The Worst Offense is a Bad Defense

In a culture where we are encouraged to empathize with others, we need to recognize the boundary between empathizing with someone’s story … and trying to make it our own story. When someone tells us their story, we don’t need to figure out how to relate to it, we need to listen. By all means develop a strong practice of empathy – but also recognize its limits.

As uncomfortable as we might be with discrimination, when someone tells us it has happened to them, let’s suppress any initial instinct to discredit that claim (“oh that happens to white people too” or “maybe you’re being overly sensitive”). Of course we can and should think critically about the situation and information, but here’s an example where empathy applies: how do you feel when someone tries to tell you your interpretation of your lived experience is wrong? So how should people feel when you do it to them? Other people understand their own experiences as well as you and I understand ours, so let’s stop trying to tell them (and ourselves) otherwise.

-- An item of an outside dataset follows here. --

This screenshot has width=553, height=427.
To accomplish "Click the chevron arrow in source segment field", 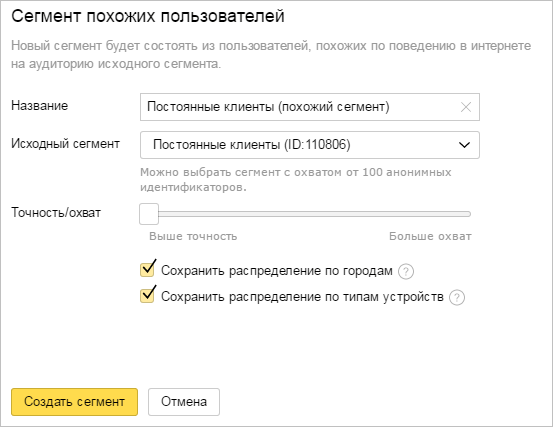I will pos(464,145).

We don’t necessarily launch these reactions from a negative place. Perhaps our intention is to be impartial. Or maybe our intention is to learn. Or to be an ally. Or something else that seems positive to us. The hard truth is, in interpersonal relationships, especially those entangled in the realities of discrimination, intentions might not matter. We feel like they should, but if the practical result of our reaction is that someone feels further alienated and tells us so, does it cause us any harm to consider how we might be wrong? If a conversation that starts with someone’s experience of discrimination ends in a discussion of our hurt feelings about their reaction – that is, if we need comfort because someone else has spoken about being oppressed – the empathy train has gone off the rails. And we have to own that.

The Bigger Story

Not every story has to be about or even relatable to our own story to merit compassion.

I’ve learned this the hard way, because I’ve been guilty of some flavor of pretty much everything I’ve mentioned. The one thing I’m wise enough to know is that no matter how “woke” I think I am now, there’s always more to learn, and that’s done by listening, not by explaining and defending.

As Christians, we are obligated to listen and to be compassionate because every human being is part of Christ’s story. Isn’t that what it means to see the face of Christ in everyone we meet? And isn’t that idea so much bigger and better than our own tiny story?

Let’s find commonality where we can. And where we can’t find commonality, let’s find Christ.